Один из наиболее существенных признаков такой деформации – изменение в базовом для шестидесятников, изначально очень доверительном, взаимодействии с жизнью, с другими, с миром. Никогда не продвигавшиеся по заданной, принудительной коммунальной траектории (от мира к себе), шестидесятники всегда шли наугад – от себя к миру – и вот словно застопорились, перестав с прежним воодушевлением доверять жизни, искать и видеть свое отражение в случайно встреченных других.

В мире, уже давно пережившем эйфорию нового начала, в мире, запутавшемся в стилистических расхождениях, возможное столкновение с кривым зеркалом внушало подспудный страх. И не то чтобы сам герой у шестидесятников утратил прежнюю любознательность и активность. И Микеланджело Кончаловского, и Дюран Смирнова, и Людмила Сёмина в «Дорогих товарищах!» Кончаловского, и героини Смирнова – Варвара («Жила-была одна баба») и Дина («За нас с вами») – все они, если присмотреться, те же дети мощной жизненной эмпатии. Только сидящий, как Герман-старший «под столом» у своих героев, автор-шестидесятник больше не отпускает их с легким сердцем на все четыре стороны в свободное плаванье.

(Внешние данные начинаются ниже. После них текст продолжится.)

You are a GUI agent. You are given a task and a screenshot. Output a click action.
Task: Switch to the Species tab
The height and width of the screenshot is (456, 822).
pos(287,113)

Именно так – «Свободное плавание» (2006) – назывался первый самостоятельный фильм Бориса Хлебникова, получившего в наследство от шестидесятников бремя внутренней неопределенности. В 2006 году его герой Лёня (Александр Яценко) тоже пускался в плавание. Только плыл он уже не на шпаликовском белом-беленьком пароходе, палуба которого пахла клевером[125], а на старой ржавой посудине под названием «Ворона». В эпилоге фильма на этой самой «Вороне» Лёня устремлялся к другим берегам под бодрую песню Челентано. Но романтический итальянский рок только подчеркивал иллюзорность мечты в сравнении с реальностью бессмысленных трудовых Лёниных будней, с реальностью абсолютного незнания – куда же плыть[126].

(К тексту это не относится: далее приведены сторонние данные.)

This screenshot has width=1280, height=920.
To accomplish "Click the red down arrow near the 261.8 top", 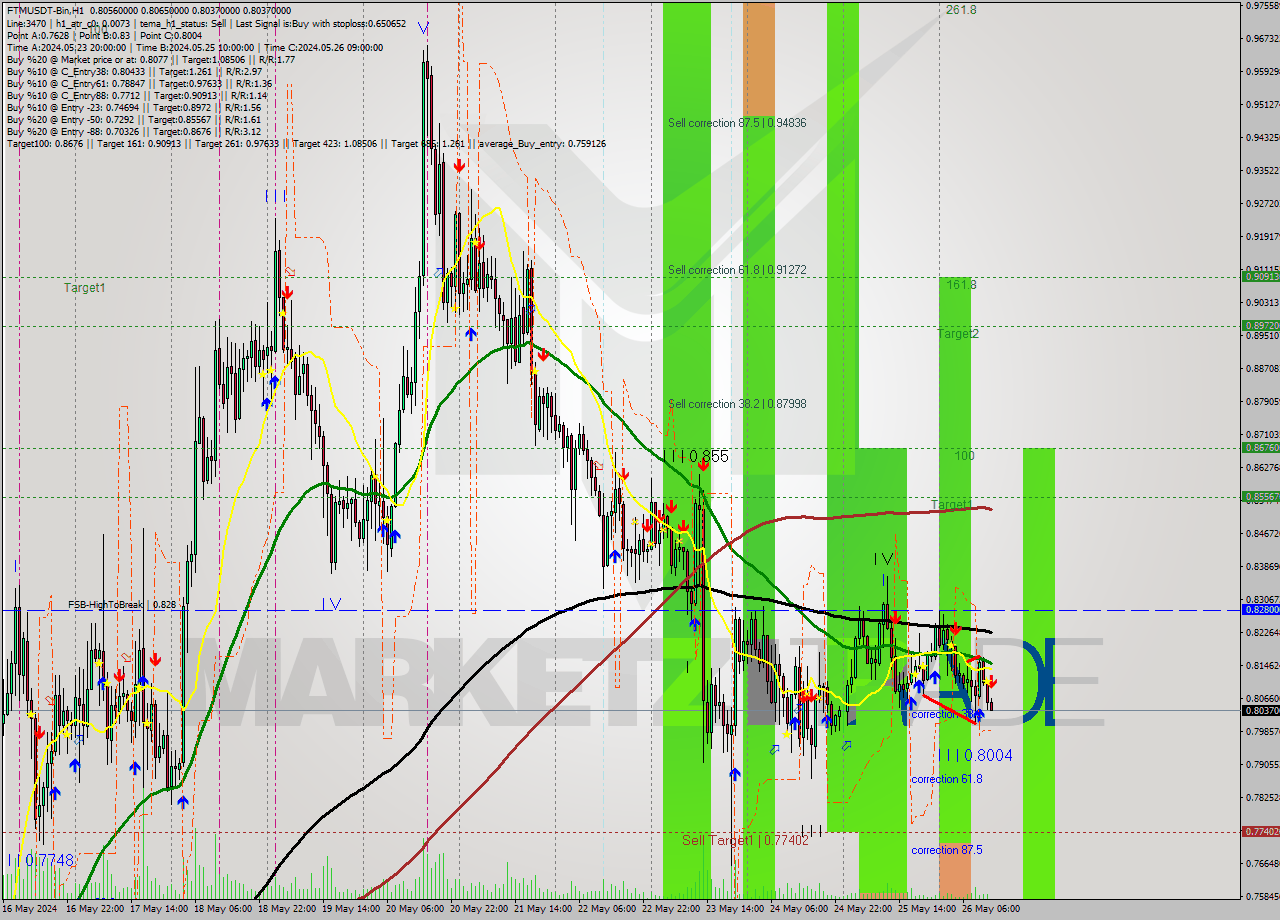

Автор, раньше и сам охотно устремлявшийся вослед своим героям, теперь гораздо крепче сжимал в руках авторский поводок, предпочитая придерживать все еще геройствующее я на пороге с мы и заключать мировую с мiром на своей авторской территории и на более определенных, чем юрисдикция «нормального летнего дождя», основаниях.

Самым универсальным и законным основанием для внутреннего умиротворения стала Великая Победа. Но по модели универсальной поддержки могут действовать и некие более частные, возникшие уже в качестве личного, как говорил Солженицын, «укрывища» инициативы – будь то антисоветское кредо Смирнова, освященное страданиями узников ГУЛАГа и мытарствами диссидентов-правозащитников, или миф о непреходящем грустном чеховском оптимизме от Кончаловского, с которым он чем дальше, тем больше сживается.

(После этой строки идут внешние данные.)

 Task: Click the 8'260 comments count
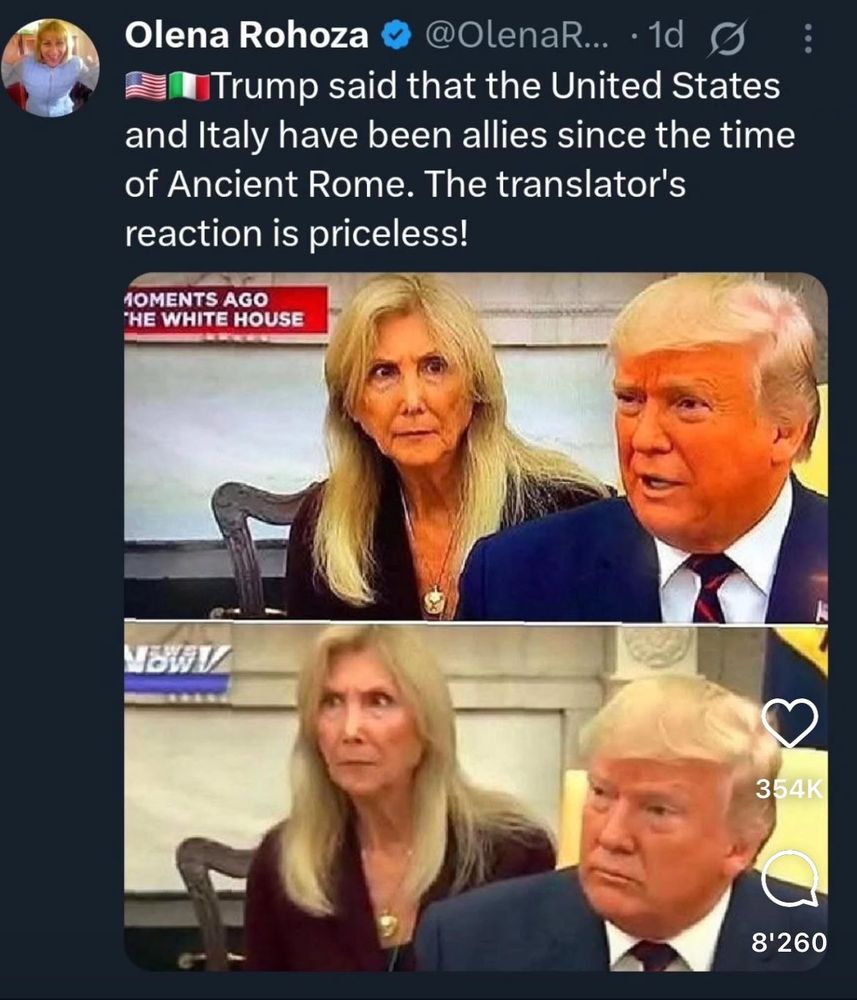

В кинематографе Кончаловского личный опыт внутренней стабилизации за счет неявных идеологем был, пожалуй, особенно успешен, поскольку и в самые горячие оттепельные времена режиссер не старался открыться всем ветрам. Он работал как бы под прикрытием. А самой лучшей страховкой для Кончаловского всегда был его любимый Чехов.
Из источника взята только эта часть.